Make it profitable for others to build on you. Affiliate revenue, marketplace access, or data sharing—whatever incentivizes ecosystem creation.

The uncomfortable truth

Building for ecosystem dependency means sharing control. Your roadmap gets influenced by what developers build. Your pricing faces pressure from what the ecosystem needs. Your product decisions have to serve builders, not just end users.

Most B2B companies resist this. They want to own the customer relationship, control the experience, and capture all the value. That worked when distribution was scarce and switching costs were high. It doesn't work when infrastructure becomes the moat.

The companies winning the next decade understand: you don't need to own everything. You need to become the layer that everything else depends on.

Your competitor is still counting customers. The smarter bet is counting dependency.

Feature Factories Build AI Wrappers, Product Orgs Build Moats

Every company can call the OpenAI API. Every developer can wrap Claude in a decent UI. Every product team can ship "AI-powered" features in a sprint or two.

The hard part isn't adding AI. It's building something users can't easily replicate elsewhere.

The Wrapper Trap

Integrating GPT-5 or Claude takes a weekend. Polish the UI, tune some prompts, add it to your feature list. Congratulations—you've built what a hundred competitors can build in the same timeframe.

Users commoditize AI features instantly. If your "AI-powered writing assistant" offers the same value as ChatGPT with better instructions, why wouldn't they just use ChatGPT? If your meeting summarizer works like every other meeting summarizer, you're competing on price and distribution alone.

Grammarly spent years building writing data, style guides, and brand trust. Then ChatGPT offered similar writing assistance for free. Their remaining moat? Enterprise IT relationships and procurement inertia. That's the lesson: yesterday's data moats don't automatically transfer to the LLM era.

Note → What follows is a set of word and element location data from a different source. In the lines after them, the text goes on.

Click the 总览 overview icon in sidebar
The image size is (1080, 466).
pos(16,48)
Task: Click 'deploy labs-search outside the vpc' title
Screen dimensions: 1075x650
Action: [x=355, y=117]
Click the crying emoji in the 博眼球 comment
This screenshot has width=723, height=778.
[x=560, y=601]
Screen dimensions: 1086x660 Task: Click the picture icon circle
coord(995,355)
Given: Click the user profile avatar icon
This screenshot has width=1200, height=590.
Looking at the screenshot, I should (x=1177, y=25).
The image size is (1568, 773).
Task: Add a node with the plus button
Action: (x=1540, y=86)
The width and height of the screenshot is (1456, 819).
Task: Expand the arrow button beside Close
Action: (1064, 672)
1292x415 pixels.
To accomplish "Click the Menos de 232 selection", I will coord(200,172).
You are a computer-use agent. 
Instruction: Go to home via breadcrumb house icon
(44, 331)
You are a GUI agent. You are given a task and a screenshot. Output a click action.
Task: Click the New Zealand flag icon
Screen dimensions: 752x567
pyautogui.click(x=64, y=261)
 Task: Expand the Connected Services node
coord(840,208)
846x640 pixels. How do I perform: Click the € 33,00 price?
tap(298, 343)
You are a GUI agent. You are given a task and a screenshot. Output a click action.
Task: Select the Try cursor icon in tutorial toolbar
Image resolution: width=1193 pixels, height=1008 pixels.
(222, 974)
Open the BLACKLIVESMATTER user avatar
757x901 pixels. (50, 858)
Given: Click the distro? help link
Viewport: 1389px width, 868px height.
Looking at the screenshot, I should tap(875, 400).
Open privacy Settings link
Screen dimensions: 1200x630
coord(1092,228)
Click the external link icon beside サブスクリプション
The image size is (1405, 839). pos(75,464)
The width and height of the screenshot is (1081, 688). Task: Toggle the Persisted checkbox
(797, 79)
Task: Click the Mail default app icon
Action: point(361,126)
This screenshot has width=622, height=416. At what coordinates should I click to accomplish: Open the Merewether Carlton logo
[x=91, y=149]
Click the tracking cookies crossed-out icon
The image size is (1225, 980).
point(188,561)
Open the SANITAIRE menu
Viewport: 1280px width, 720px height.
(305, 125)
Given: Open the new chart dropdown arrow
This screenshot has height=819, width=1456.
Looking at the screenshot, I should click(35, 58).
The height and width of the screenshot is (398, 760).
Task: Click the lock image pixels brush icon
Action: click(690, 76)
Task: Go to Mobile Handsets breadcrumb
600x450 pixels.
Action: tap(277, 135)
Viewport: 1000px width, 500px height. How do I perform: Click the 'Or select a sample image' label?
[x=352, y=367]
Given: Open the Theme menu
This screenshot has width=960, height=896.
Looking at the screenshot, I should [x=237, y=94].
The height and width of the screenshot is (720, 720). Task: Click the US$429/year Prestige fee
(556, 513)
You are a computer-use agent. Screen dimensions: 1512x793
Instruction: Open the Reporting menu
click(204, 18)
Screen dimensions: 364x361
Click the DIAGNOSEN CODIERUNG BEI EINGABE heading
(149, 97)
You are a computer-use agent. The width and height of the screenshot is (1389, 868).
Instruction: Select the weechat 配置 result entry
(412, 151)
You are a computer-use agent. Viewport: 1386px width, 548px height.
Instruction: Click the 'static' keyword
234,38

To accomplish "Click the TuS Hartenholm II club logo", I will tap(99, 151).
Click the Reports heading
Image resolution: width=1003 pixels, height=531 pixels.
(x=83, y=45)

What Actually Creates Moats

Real differentiation comes from what you build around the AI:

Proprietary data flywheels. Your system gets smarter from user interactions—trained on their workflows, their terminology, their edge cases. The value compounds with usage and can't be copied by competitors starting from scratch. Real data moats require uniqueness, structure, and continuous feedback loops.

Deep workflow integration. AI embedded in tools users already depend on creates switching costs. GitHub Copilot works because it's native to VS Code, understands repo context, and fits developer workflow. A standalone AI code editor faces an uphill adoption battle.

Trust infrastructure. SOC2 compliance, HIPAA certification, audit trails, data residency guarantees. These take 6-12 months to build properly and can't be copied overnight. Enterprise buyers care more about this than model performance.

Domain expertise encoded. Generic prompts produce generic results. Real value comes from vertical knowledge baked into your system—industry terminology, regulatory requirements, workflow patterns that took months to map.

B2B Moats Look Different

Consumer AI wrappers commoditize in weeks. B2B wrappers have more time because of procurement cycles—but without real integration, they'll commoditize too. Just slower. The squeeze forces startups to sequence distribution into defensibility before incumbents close the window.

System integration creates defensibility. APIs that connect to Salesforce, Jira, Slack, and internal tools take months to build and certify. Users don't switch because removal disrupts workflows across multiple systems.

Switching costs through team adoption matter more than individual user preferences. When entire teams are trained on your tool, share templates and configurations, collaborate through your platform—that's organizational lock-in, not just feature preference.

Professional services create procurement moats. If implementation requires weeks of configuration, change management, and custom integration work, you're selling transformation, not software. ChatGPT Enterprise can't replace that.

The Test

Can a user get identical value from ChatGPT Enterprise with custom instructions? If yes, you're in the wrapper business. And that's a race to zero margin.

Can a competitor replicate your core value in a quarter? If yes, your moat is brand and distribution, not product. Those erode faster in the AI era.

The window for experimentation without consequences is closing. Users are developing AI feature fatigue. Capital is flowing to companies with actual defensibility. The gap between wrapper products and moat products is widening every quarter.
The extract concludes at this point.